**EXERCISE INSTRUCTIONS:** Would you output all the lines below precisely as they stand, leaving each picture out?

**DATA RECORDS:**
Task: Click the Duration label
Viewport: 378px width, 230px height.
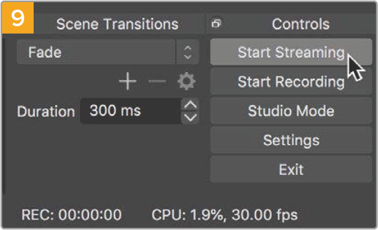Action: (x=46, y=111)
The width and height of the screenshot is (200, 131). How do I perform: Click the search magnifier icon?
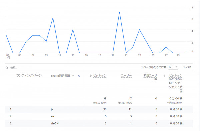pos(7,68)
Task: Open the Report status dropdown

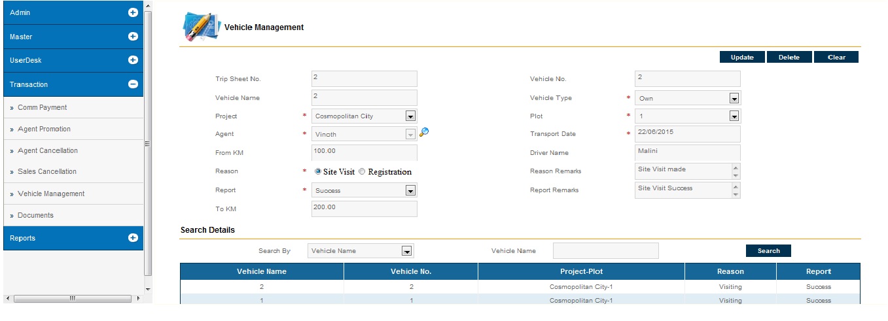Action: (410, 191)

**RESULT OF THE EXERCISE:**
Task: Click the Duration label
Viewport: 378px width, 230px height.
Action: (x=46, y=111)
The width and height of the screenshot is (200, 131). How do I perform: Click the search magnifier icon?
pos(7,68)
Task: Open the Report status dropdown

Action: (410, 191)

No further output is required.